WHAT THE TASK REQUIRES |
Render the records below as a numbered list, omitting all blank lines.

INPUT RECORDS |

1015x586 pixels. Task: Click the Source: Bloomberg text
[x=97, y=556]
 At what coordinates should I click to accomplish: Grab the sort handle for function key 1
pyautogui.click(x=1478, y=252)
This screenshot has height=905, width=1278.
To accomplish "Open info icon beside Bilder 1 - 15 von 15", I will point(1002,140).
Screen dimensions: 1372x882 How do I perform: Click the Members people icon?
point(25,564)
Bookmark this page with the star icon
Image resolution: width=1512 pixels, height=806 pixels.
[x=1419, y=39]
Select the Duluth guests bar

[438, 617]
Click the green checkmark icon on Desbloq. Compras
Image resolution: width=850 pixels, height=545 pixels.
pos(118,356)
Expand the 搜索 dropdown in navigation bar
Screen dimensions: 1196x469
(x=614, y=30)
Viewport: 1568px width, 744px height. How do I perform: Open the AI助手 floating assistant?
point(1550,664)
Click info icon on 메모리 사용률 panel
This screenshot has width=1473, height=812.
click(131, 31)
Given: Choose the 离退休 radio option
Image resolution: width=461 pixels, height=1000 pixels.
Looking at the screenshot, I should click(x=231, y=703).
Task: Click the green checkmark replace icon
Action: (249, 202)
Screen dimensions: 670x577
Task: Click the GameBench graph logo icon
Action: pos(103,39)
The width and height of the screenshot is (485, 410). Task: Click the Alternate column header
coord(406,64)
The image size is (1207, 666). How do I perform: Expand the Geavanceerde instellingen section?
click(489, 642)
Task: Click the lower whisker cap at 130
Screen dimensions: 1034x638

RESPONSE TO THE TASK |
1. 1015x586 pixels. Task: Click the Source: Bloomberg text
2. [x=97, y=556]
3.  At what coordinates should I click to accomplish: Grab the sort handle for function key 1
4. pyautogui.click(x=1478, y=252)
5. This screenshot has height=905, width=1278.
6. To accomplish "Open info icon beside Bilder 1 - 15 von 15", I will point(1002,140).
7. Screen dimensions: 1372x882 How do I perform: Click the Members people icon?
8. point(25,564)
9. Bookmark this page with the star icon
10. Image resolution: width=1512 pixels, height=806 pixels.
11. [x=1419, y=39]
12. Select the Duluth guests bar
13. [438, 617]
14. Click the green checkmark icon on Desbloq. Compras
15. Image resolution: width=850 pixels, height=545 pixels.
16. pos(118,356)
17. Expand the 搜索 dropdown in navigation bar
18. Screen dimensions: 1196x469
19. (x=614, y=30)
20. Viewport: 1568px width, 744px height. How do I perform: Open the AI助手 floating assistant?
21. point(1550,664)
22. Click info icon on 메모리 사용률 panel
23. This screenshot has width=1473, height=812.
24. click(131, 31)
25. Given: Choose the 离退休 radio option
26. Image resolution: width=461 pixels, height=1000 pixels.
27. Looking at the screenshot, I should click(x=231, y=703).
28. Task: Click the green checkmark replace icon
29. Action: (249, 202)
30. Screen dimensions: 670x577
31. Task: Click the GameBench graph logo icon
32. Action: pos(103,39)
33. The width and height of the screenshot is (485, 410). Task: Click the Alternate column header
34. coord(406,64)
35. The image size is (1207, 666). How do I perform: Expand the Geavanceerde instellingen section?
36. click(489, 642)
37. Task: Click the lower whisker cap at 130
38. Screen dimensions: 1034x638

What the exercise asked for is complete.